Mrs Rana kept quiet for she knew Nusaibah wasn't done talking.

"My house is another place I don't wanna get started on. Baba is rarely in town, mama is always at work so my only moments of happiness are when Fayyaz, my cousin comes home. Children and their innocence calms me. I just want a zone I can get into when I feel like blugh! You get me?"

"A hundred and one percent hayaty. With Khaleed I can't tell you anything other than subra habibty. All those tears you're shedding in the middle of the night, Allah is taking account. Imagine this, your lungs take permission from Him before they incorporate air every single time, your heart needs His 'go-ahead' for it to beat, so what makes you think your tears and duahs are going unnoticed? I have zero idea what He has planned for you but I know its amazing. Don't doubt Him. Ever! Keep on praying. These problems are bring you closer to Allah so say Alhamdulillah."

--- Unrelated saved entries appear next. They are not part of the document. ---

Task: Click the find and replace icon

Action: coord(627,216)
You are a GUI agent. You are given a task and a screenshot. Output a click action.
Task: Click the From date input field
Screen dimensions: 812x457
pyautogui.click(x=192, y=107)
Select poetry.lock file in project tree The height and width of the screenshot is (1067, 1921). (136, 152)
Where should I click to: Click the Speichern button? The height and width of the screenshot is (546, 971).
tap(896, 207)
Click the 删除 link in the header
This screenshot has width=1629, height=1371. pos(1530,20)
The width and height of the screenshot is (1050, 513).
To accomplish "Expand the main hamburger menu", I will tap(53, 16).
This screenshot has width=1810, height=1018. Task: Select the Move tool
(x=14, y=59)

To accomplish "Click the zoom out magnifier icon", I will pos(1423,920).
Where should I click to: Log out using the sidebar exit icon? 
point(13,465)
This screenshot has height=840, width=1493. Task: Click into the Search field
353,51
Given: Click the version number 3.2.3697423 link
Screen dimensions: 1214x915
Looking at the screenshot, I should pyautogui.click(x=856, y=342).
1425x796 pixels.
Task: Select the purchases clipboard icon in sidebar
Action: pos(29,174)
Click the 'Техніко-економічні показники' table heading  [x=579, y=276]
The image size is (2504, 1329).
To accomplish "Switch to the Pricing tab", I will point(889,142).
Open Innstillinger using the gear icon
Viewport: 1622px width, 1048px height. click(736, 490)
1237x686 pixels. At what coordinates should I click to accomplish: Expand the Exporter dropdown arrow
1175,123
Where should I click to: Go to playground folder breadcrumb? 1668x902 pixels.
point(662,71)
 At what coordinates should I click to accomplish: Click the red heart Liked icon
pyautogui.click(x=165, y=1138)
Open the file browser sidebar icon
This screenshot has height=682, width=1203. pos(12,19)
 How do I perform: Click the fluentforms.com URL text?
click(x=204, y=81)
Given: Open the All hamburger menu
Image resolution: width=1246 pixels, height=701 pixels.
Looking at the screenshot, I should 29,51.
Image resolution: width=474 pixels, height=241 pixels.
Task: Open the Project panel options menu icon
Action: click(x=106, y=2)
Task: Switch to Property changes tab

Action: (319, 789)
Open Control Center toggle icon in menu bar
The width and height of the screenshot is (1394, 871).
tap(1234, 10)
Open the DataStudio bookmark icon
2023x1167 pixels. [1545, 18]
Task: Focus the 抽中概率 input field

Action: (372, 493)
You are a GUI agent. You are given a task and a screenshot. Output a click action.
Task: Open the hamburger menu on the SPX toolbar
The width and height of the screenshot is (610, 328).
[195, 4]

Forty more minutes passed as Mrs Rana kept on trying to calm Nusaibah down.

"Drop by soon habibty," she said as Nusaibah bid her farewell.

"Will do. Jazakillah Ukhayran Miss."

"Waiyyaki," she kissed her forehead.

Nusaibah decided she would walk home to clear her mind. On her way home, she noticed an orphanage and went in. All the kids came running to her and at that second she knew where her sense of peace came from - kids!